Return the appropriate interface to hide implementation details. Your clients should only care about what your object offers, not how you implemented it. If you start with a private ArrayList, and decide later on that something else (e.g., LinkedLisk, skip list, etc.) is more appropriate you can change the implementation without affecting clients if you return the interface. The moment you return a concrete type the opportunity is lost.
For instance, if I know that I will
primarily access the data in the list
randomly, a LinkedList would be bad.
But if my library function only
returns the interface, I simply don't
know.

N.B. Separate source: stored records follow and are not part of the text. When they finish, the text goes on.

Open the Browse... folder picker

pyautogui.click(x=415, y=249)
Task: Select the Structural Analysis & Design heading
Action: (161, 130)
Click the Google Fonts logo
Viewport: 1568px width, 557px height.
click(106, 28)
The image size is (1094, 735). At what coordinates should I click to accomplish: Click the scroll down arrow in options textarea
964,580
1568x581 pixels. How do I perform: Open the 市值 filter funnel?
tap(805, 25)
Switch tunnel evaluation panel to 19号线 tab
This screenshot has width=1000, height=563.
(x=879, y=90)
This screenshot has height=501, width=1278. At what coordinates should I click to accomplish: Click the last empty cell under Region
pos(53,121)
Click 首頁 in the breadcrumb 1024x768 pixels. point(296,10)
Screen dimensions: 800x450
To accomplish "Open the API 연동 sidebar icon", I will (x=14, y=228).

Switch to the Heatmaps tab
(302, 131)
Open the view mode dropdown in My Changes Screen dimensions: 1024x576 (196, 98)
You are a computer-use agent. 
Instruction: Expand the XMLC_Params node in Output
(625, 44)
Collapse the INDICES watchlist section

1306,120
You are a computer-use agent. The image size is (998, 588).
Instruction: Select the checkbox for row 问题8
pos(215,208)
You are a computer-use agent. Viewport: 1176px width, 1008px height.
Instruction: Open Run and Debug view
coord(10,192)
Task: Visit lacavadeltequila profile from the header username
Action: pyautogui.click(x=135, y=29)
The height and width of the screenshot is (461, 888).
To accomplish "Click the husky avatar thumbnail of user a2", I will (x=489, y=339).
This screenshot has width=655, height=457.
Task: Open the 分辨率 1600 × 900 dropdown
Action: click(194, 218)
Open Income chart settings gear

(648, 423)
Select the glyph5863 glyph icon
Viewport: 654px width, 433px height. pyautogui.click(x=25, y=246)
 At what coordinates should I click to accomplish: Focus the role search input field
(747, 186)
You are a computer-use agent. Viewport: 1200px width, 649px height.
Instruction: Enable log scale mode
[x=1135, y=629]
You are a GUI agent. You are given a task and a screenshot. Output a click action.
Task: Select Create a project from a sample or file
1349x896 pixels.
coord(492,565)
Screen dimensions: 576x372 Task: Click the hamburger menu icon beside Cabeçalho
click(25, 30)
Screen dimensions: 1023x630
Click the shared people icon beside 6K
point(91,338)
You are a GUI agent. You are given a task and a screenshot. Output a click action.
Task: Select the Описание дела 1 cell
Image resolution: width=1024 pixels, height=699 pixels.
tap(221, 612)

To be on the safe side I might
even need to copy the list explicitly
over to an ArrayList.
As everybody else has mentioned, you just mustn't care about how the library has implemented the functionality, to reduce coupling and increasing maintainability of the library.
If you, as a library client, can demonstrate that the implementation is performing badly for your use case, you can then contact the person in charge and discuss about the best path to follow (a new method for this case or just changing the implementation).
That said, your example reeks of premature optimization.
If the method is or can be critical, it might mention the implementation details in the documentation.
Without being able to justify it with reams of CS quotes (I'm self taught), I've always gone by the mantra of "Accept the least derived, return the most derived," when designing classes and it has stood me well over the years.
I guess that means in terms of interface versus concrete return is that if you are trying to reduce dependencies and/or decouple, returning the interface is generally more useful. However, if the concrete class implements more than that interface, it is usually more useful to the callers of your method to get the concrete class back (i.e. the "most derived") rather than aribtrarily restrict them to a subset of that returned object's functionality - unless you actually need to restrict them. Then again, you could also just increase the coverage of the interface. Needless restrictions like this I compare to thoughtless sealing of classes; you never know. Just to talk a bit about the former part of that mantra (for other readers), accepting the least derived also gives maximum flexibility for callers of your method.
-Oisin
Sorry to disagree, but I think the basic rule is as follows:
For input arguments use the most generic.
For output values, the most specific.
So, in this case you want to declare the implementation as:
public ArrayList<String> foo() {
return new ArrayList<String>();
}
Rationale:
The input case is already known and explained by everyone: use the interface, period. However, the output case can look counter-intuitive.
You want to return the implementation because you want the client to have the most information about what is receiving. In this case, more knowledge is more power.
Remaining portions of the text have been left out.